Ici, l’homme nu est perdu dans la contemplation. Une main repose aisément sur sa rotule, tandis que l’autre soutient sa tête pesante. Son coude droit, qui traverse sa poitrine vers la gauche, guide l’ensemble du corps dans une torsion tendue mais contenue. Les muscles tendus ondulent sur la figure, mais ils ne déforment ni ne perturbent la posture silencieuse et l’esprit pensif. C’est l’image simple d’un homme assis sur un rocher, dont l’expression se trouve uniquement dans le langage du corps.
Dante contemplant la souffrance
Avant de nous être familier en tant que grande figure autonome, Le Penseur a en fait été conçu comme un élément d’un groupe sculptural plus vaste. En 1880, Rodin est chargé de mouler l’entrée du futur musée des Arts décoratifs de Paris.

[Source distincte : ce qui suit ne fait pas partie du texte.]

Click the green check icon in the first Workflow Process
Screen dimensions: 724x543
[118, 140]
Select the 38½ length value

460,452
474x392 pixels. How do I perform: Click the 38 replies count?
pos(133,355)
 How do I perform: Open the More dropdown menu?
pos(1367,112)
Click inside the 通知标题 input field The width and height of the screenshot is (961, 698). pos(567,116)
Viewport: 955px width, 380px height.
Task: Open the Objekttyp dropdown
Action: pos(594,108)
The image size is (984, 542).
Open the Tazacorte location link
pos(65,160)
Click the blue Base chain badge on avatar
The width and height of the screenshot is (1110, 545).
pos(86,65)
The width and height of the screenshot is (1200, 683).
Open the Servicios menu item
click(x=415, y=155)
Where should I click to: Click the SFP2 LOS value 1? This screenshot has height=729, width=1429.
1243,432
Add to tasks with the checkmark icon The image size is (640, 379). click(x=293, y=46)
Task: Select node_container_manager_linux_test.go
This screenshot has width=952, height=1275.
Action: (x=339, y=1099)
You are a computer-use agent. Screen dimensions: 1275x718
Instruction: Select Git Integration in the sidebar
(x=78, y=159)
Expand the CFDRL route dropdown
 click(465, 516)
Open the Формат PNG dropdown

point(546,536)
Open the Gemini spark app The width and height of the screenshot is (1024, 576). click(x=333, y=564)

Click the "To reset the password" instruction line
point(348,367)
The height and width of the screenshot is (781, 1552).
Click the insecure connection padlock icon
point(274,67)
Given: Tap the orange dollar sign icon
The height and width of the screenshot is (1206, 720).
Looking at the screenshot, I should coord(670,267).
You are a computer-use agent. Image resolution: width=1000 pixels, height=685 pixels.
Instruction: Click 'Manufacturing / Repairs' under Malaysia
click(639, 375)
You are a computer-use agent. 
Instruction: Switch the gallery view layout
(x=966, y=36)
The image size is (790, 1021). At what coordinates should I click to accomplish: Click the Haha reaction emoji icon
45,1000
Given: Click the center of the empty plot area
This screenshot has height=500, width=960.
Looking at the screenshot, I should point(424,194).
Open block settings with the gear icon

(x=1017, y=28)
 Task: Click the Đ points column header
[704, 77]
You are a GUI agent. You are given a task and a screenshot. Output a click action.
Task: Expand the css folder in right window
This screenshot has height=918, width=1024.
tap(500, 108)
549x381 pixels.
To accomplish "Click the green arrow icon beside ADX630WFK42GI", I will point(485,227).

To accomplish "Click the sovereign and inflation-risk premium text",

Inspiré par sa lecture de la Divine Comédie de Dante, Rodin a modelé la monumentale Porte de l’Enfer avec des scènes de la poésie de Dante. Incrustés dans de turbulentes vagues de bronze, des petits personnages issus des différents épisodes de l’ « Enfer » mettent en scène leurs souffrances respectives : Paolo et Francesca, condamnés pour leur adultère, sont balayés par des vents violents ; Ugolino, affamé, est poussé à manger ses enfants en punition de sa trahison et de sa perfidie.
Au-dessus des portes, dans le tympan et parmi les chairs tordues et entrelacées, est assis Le Penseur, une représentation sereine du poète Dante contemplant la vision de la souffrance infernale dans laquelle il se trouve.

Il ne s’agit pas d’une représentation conventionnelle de Dante. Connu sous le nom de poète lauréat à la robe rouge, le Florentin médiéval n’était jamais apparu sous les traits d’un athlète nu. La sculpture de Rodin élève donc la spécificité du personnage historique à un niveau symbolique, célébrant la grande profondeur de sa pensée par la force de la figuration classique.
Pour ce faire, l’artiste s’est tourné vers la sculpture de l’Antiquité gréco-romaine et son intermédiaire, la Renaissance, à travers laquelle l’art antique s’exprime à nouveau. L’admiration de Rodin pour la puissance des sculptures de Michel-Ange l’a conduit non seulement à imiter le style du maître, mais aussi à aller directement à la source de ce mouvement classique.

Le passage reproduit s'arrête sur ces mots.